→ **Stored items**
*** Block opens ***

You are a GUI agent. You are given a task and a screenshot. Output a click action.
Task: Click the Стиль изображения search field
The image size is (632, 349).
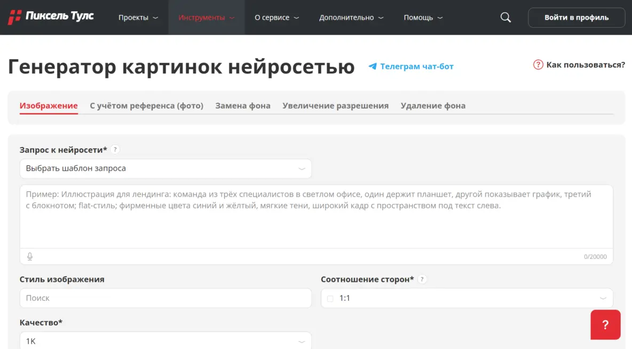click(x=165, y=298)
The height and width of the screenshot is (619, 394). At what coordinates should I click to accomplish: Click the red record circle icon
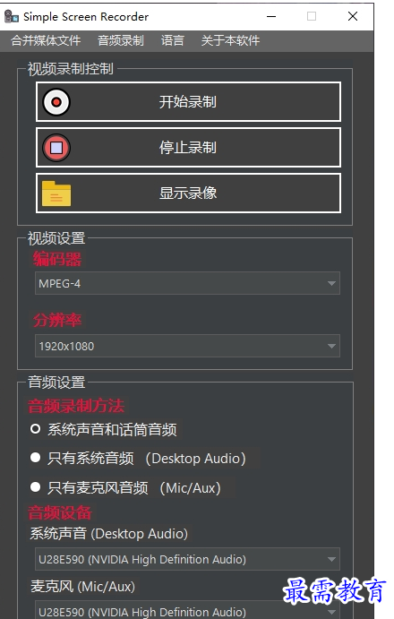click(x=56, y=102)
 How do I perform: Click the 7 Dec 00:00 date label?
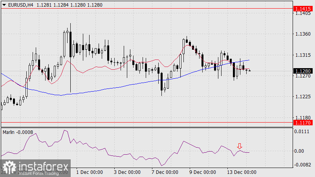[165, 172]
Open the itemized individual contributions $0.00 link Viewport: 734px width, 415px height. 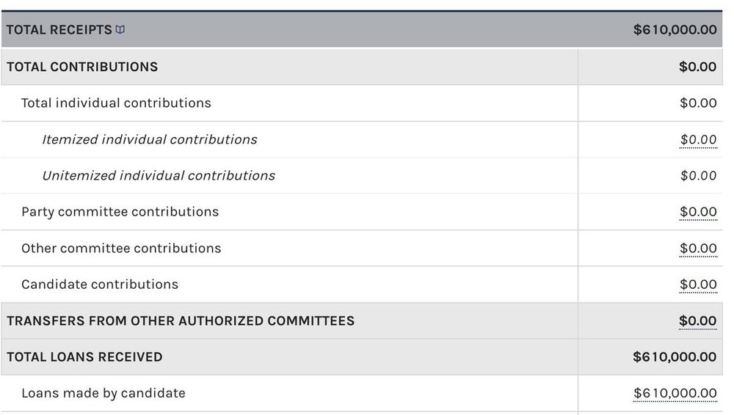698,139
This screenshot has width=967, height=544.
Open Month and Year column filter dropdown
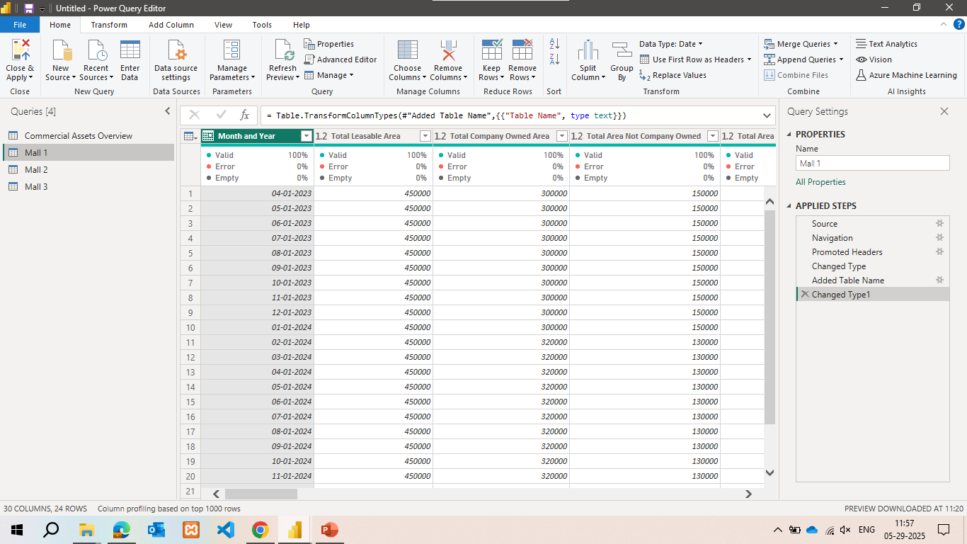pyautogui.click(x=306, y=136)
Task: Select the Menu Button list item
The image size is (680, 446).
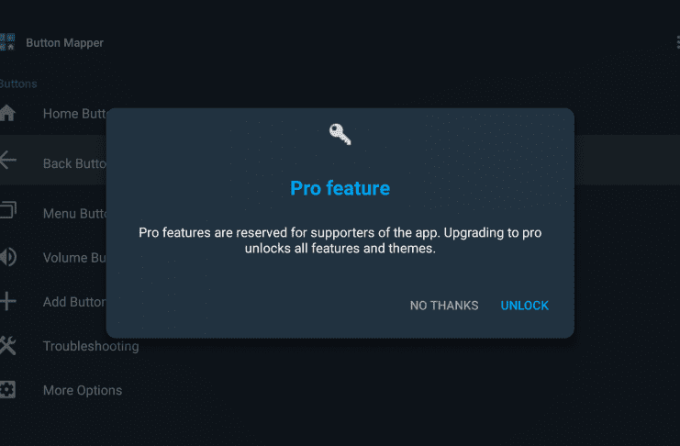Action: pyautogui.click(x=53, y=213)
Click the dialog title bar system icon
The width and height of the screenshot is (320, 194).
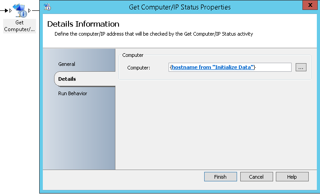[x=47, y=7]
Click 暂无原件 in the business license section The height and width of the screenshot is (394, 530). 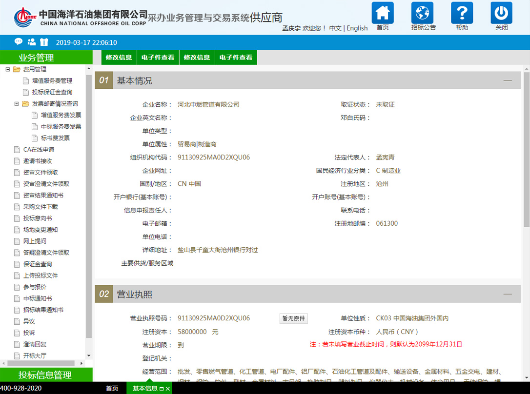293,318
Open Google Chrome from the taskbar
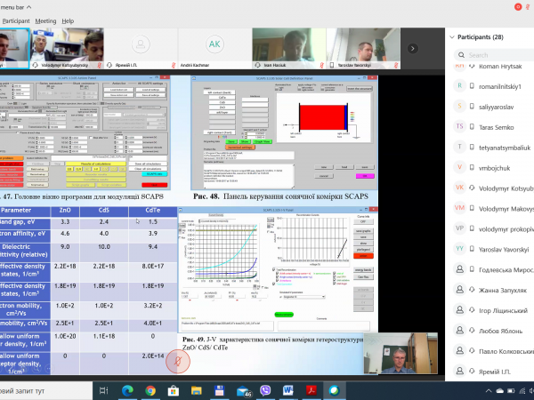Screen dimensions: 534x400 click(x=150, y=389)
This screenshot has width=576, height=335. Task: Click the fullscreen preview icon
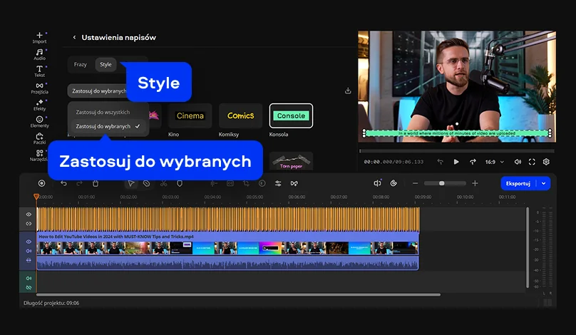coord(532,162)
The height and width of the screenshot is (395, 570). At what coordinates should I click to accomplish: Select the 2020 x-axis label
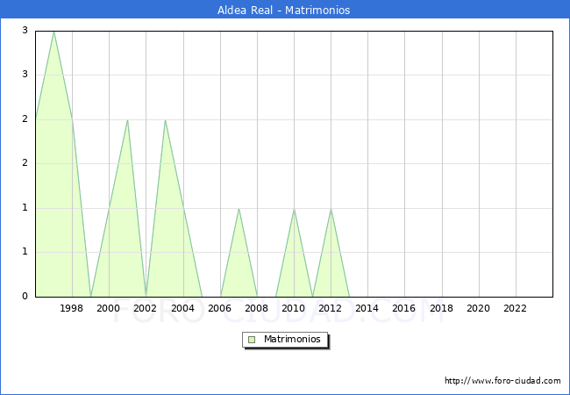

*** Block closes ***

→ **INSTRUCTIONS FOR THE TASK**
All lines from the one containing "This screenshot has width=576, height=335." through the end of the data are to be restated exactly, with nothing else and without the pictures.

→ **ANSWER AREA**
This screenshot has width=576, height=335. Task: Click the fullscreen preview icon
coord(532,162)
The height and width of the screenshot is (395, 570). At what coordinates should I click to accomplish: Select the 2020 x-axis label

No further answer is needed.